PNN 18.7.13

Dem Nachbarn in den Keller geschaut: Akteure der Energiewende

von Hagen Ludwig

Neues Buch stellt 64 Projekte in Mittelmark und eine Bilanz der Kommunen vor

Potsdam-Mittelmark - Das formulierte Ziel ist ehrgeizig: Bereits im kommenden Jahr könnte in Potsdam-Mittelmark nahezu der gesamte Eigenbedarf an Energie produziert werden, sagt die Beelitzerin Elke Seidel. Gemeinsam mit Peter Bartels, der in Michendorf einen kleinen Verlag führt, hat die Kreistagsabgeordnete der Grünen jetzt ein Buch herausgegeben, in dem 64 konkrete Projekte von Privatleuten, Kommunen und Firmen vorgestellt werden, mit denen die Energiewende im Landkreis befördert wird. Der Titel lautet „Volle Energie voraus“.

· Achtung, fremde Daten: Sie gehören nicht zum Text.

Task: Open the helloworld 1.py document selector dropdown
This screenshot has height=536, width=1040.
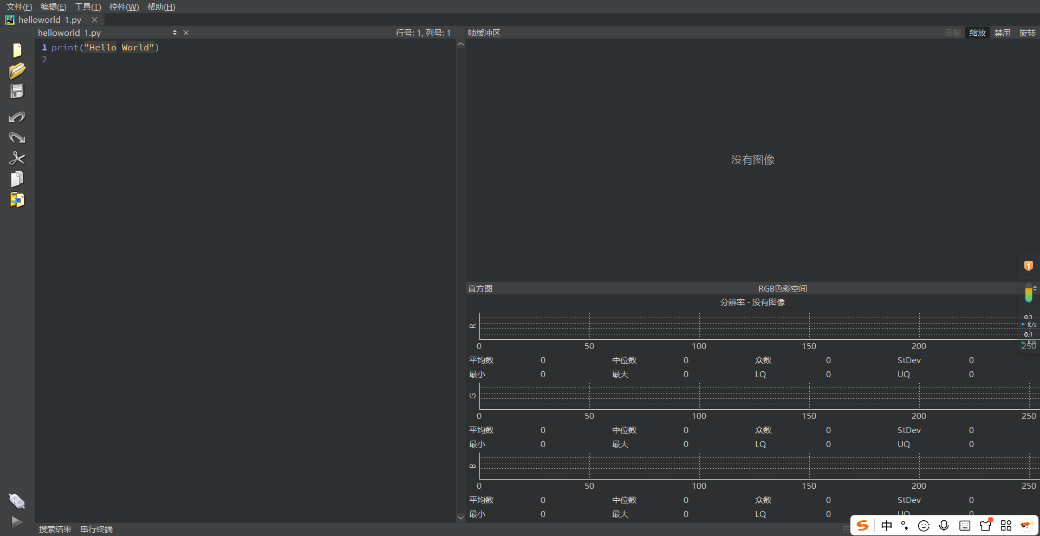Action: 174,33
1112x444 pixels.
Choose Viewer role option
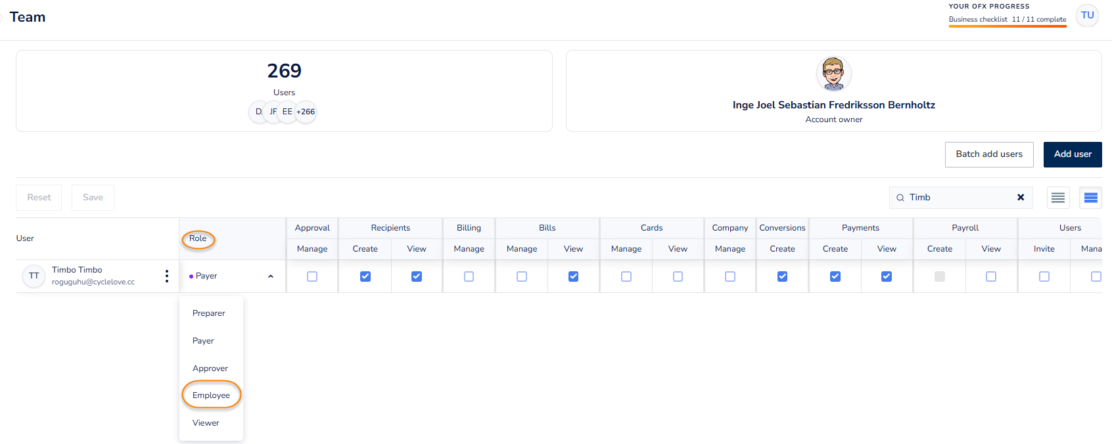click(206, 423)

Elke Seidel geht mit gutem Beispiel voran. Vor neun Jahren hat sie die erste brandenburgische Bürgersolaranlage initiiert. Und ihr Eigenheim im kleinen Beelitzer Ortsteil Birkhorst ist ein sogenanntes EnergiePlusHaus, für das die Wärmeenergie von der Sonne kommt und zu 95 Prozent zurückgewonnen wird. Energiewende, da ist sie sich sicher, funktioniert nur von unten. „In Gesprächen hören wir aber immer wieder: Das ist zu teuer, das kenne ich nicht“, sagte Seidel am Mittwoch zur Vorstellung des Buches im Potsdamer Haus der Natur. „Wir wollten aufzeigen: So geht es.“

Gleichermaßen gibt es viele Beispiele von privaten Hausbesitzern. „Das Buch soll eine Anregung für die Leser sein, auch einmal beim Nachbarn nachzuschauen, welche Heizungsanlage er zum Beispiel im Keller hat“, sagte Seidel. Anfangs habe man daran gedacht, eine 40-seitige Broschüre zu erstellen. „Dann haben sich so viele Akteure bei uns gemeldet, dass jetzt ein Buch mit 146 Seiten daraus geworden ist“, so Seidel.

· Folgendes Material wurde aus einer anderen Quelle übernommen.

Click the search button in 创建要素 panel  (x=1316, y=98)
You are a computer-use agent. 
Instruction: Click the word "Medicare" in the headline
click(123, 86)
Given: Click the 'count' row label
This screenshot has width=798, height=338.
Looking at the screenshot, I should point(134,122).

Die Orientierung für Interessenten fällt leicht. Allen Gemeinden und Ämtern des Landkreises ist im Buch jeweils ein Abschnitt gewidmet. Dort erläutern die Bürgermeister und Amtsdirektoren, wie sie das Thema Energiewende in ihren Gemeinden angehen. Dazu gibt es statistische Angaben zur Anzahl der Blockheizkraftwerke, Photovoltaik-, Windenergie- und Wasserkraftanlagen und die jeweiligen Beispiele. Die Akteure beschreiben ihre Motivation, berichten über die Umsetzung des Projektes sowie Schwierigkeiten, die es zu überwinden galt, und geben Tipps. Dabei geht es nicht nur um die Ausrüstung von Gebäuden. So wird zum Beispiel das Projekt der Groß Kreutzer Terhorst-Agrar GmbH zum Anbau von Wildpflanzenmischungen für den Einsatz in Biogasanlagen vorgestellt (PNN berichteten). Damit werde eine interessante Alternative zu Monokulturen und zur Vermaisung der Landschaft geboten, sagte Peter Bartels.

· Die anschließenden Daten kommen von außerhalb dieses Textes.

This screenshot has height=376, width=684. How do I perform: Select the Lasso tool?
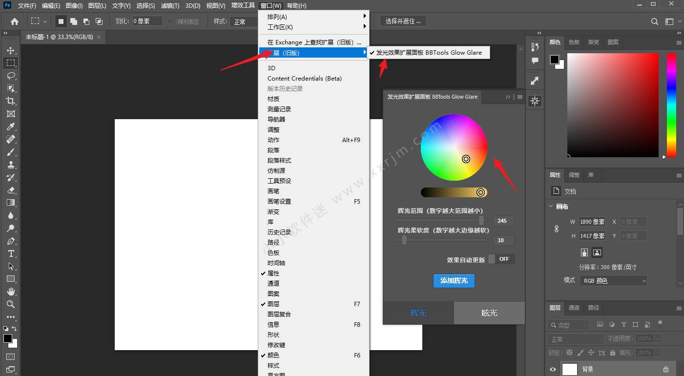11,76
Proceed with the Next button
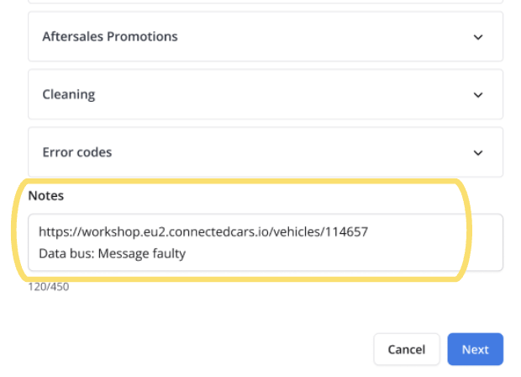The height and width of the screenshot is (377, 521). coord(475,350)
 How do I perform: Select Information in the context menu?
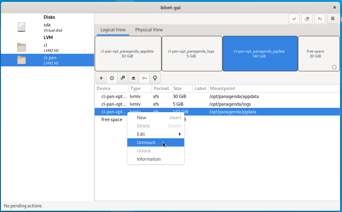(x=149, y=159)
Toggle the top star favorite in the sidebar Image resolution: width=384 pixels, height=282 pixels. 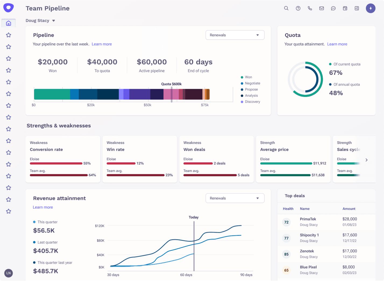8,35
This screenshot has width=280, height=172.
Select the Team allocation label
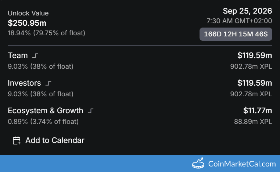coord(18,55)
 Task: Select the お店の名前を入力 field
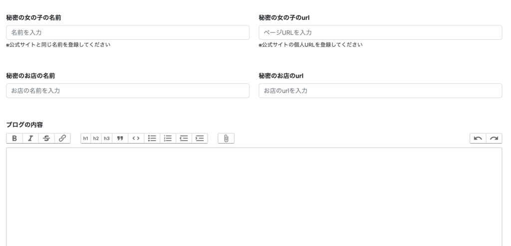(128, 91)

„Wir sind mittendrin im Klimawandel“, sagte Friedrich-Wilhelm Gerstengarbe vom Potsdam-Institut für Klimafolgenforschung auf der Pressekonferenz. Ein Indiz dafür sei, dass sich die Zahl der extremen Wettersituationen in den vergangenen 30 Jahren von 400 auf 800 erhöht habe. Deshalb mache es Sinn, wenn jetzt ein Überblick darüber gegeben wird, wie der Landkreis die Aufgabe angeht, den Kohlendioxidausstoß deutlich zu verringern, so Gerstengarbe. Wirtschaftsförderer Martin Rätz verwies darauf, dass in den Leitlinien des Landkreises das Ziel formuliert sei, den Elektroenergiebedarf in Potsdam-Mittelmark bis 2022 nahezu vollständig aus erneuerbaren Quellen zu decken.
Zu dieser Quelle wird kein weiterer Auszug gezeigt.